Breastfeeding mothers need enough fluids to stay hydrated. Drink to satisfy your thirst. Increasing the amount of fluid you drink does little to increase your milk supply. A minimal intake of caffeine is recommended for breastfeeding mothers. The younger the baby is the longer it will take any caffeine to be metabolised by their body. Excessive caffeine intake may make your baby wakeful and fussy. Remember caffeine can be found in tea, coffee, soft drinks, energy drinks, some medications, herbal preparations, as well as foods containing coffee or chocolate. Contrary to popular opinion alcohol does not increase milk supply but rather decreases milk let down and milk supply.

Current research recommends minimal alcohol intake while breastfeeding, no more than one to two alcoholic drinks per week. It is also recommended to wait two to three hours after drinking alcohol before breastfeeding your baby.


A premature or sick baby

Breast milk provides special benefits to premature and sick babies, helping them grow and preventing many diseases. If your baby is not able to nurse, you can express and freeze your milk until he/she gets better or is ready to feed by mouth. The nurses in NICU and the midwife can help you get started as soon as possible.

Your own illness

During most illnesses, such as colds, flu, and other infections, breastfeeding gives the baby your antibodies to protect against infection, so it is important to continue to breastfeed. If you are worried that your illness might hurt your baby, talk with your doctor.


Some over-the-counter drugs and prescription medications (including some kinds of birth control pills) should not be used by breastfeeding mothers. You can safely breastfeed even while you are taking most medicines. Your doctor can answer any questions you have about what’s safe and what’s not.


With a little patience and persistence, almost any problem can be solved. Here are a few problems – and solutions

Engorged breasts

You may have overfullness or swelling of the breasts when your milk is coming in during the first 3 to 5 days after birth. This is called engorgement, and it goes away once your body becomes better at producing milk and no longer needs to store as much in advance. In the meantime:

  • Shower or apply warm (not hot), wet washcloths to your breasts before you feed and cold compresses afterward,
  • If your baby is having a hard time latching on, gently massage the area to squeeze out some milk before you offer the breast to relieve discomfort and reduce swelling,
  • Breastfeed often (every 2 to 4 hours), from the painful side first offering both breasts at each feeding.

Sore nipples

If your baby isn’t latching on properly your nipples may get sore in the beginning.
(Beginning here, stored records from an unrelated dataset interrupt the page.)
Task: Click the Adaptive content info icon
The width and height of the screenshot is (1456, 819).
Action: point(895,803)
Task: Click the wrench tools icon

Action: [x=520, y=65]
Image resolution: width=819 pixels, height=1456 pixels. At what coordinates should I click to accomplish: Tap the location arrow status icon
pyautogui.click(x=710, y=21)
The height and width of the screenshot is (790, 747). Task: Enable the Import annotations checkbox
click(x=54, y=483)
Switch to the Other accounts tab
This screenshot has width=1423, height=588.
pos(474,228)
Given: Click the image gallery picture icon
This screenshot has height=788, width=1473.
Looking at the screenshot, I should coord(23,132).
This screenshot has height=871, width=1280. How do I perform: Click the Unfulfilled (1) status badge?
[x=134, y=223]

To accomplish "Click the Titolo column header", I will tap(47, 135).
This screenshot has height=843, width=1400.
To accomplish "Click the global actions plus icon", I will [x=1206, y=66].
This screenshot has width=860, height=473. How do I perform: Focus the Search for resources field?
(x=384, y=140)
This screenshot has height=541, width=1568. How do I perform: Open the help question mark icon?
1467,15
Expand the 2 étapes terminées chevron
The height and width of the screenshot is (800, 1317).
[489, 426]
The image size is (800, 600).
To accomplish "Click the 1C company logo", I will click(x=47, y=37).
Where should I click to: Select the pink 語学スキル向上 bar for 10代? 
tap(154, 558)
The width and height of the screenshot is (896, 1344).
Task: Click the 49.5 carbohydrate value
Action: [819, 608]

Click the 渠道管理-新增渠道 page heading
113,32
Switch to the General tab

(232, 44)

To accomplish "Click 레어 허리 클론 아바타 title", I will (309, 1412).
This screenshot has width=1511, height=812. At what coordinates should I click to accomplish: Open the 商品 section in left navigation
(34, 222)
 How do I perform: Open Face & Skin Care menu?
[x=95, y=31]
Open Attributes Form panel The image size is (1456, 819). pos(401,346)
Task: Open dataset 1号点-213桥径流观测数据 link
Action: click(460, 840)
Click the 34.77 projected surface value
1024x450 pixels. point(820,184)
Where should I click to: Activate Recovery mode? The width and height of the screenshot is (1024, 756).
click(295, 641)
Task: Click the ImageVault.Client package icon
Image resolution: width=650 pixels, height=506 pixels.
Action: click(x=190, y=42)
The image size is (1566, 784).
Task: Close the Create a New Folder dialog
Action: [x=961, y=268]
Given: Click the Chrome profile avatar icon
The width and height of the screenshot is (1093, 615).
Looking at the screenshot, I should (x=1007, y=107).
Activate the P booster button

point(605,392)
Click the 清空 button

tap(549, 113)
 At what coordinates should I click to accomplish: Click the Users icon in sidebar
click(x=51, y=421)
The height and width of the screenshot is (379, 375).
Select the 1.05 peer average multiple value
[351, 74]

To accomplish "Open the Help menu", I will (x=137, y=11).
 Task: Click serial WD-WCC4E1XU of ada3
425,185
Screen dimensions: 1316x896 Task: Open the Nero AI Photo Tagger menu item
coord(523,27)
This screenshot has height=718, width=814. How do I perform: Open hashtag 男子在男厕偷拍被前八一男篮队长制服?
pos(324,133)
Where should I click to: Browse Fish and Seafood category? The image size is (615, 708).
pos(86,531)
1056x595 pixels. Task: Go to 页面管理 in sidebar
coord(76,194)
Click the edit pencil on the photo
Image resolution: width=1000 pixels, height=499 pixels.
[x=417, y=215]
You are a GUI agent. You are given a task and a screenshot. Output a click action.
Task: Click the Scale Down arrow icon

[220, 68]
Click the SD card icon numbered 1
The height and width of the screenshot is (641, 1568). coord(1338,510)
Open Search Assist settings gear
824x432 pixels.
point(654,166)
It helps to:

  • Make sure your baby is taking as much areola in her mouth as possible,
  • Try breastfeeding more frequently for shorter periods,
  • Nurse on the less sore side first,
  • Coat your nipples with breast milk after feedings and let them air dry for 15 minutes.

Blocked milk duct

A painful area or lump in the breast may mean a blocked duct.

  • Make sure your bra fits properly, and avoid sleeping positions that put pressure on your breasts,
  • Breastfeed often, from the painful side first.
  • Drink lots of fluids and get lots of rest,
  • Shower and apply warm, wet compresses to the painful breast,
  • Gently massage the area.

Breast infection

A lumpy, painful breast accompanied by flu-like symptoms, such as chills, aches, and fever, may be a breast infection.

  • Follow the steps for a blocked milk duct (above),
  • Continue breastfeeding,
  • Check with your doctor right away. You may need medication.
Breastfeeding is natural for you and your baby, but it is a skill that needs to be learned. Speak up and ask questions about breastfeeding before your baby is born and while you are in the hospital. This will help you continue to breastfeed after you go home. This brochure provides information to help you breastfeed your baby. Remember, you should always talk to your doctor or nurse about any tips or advice given to you about your health.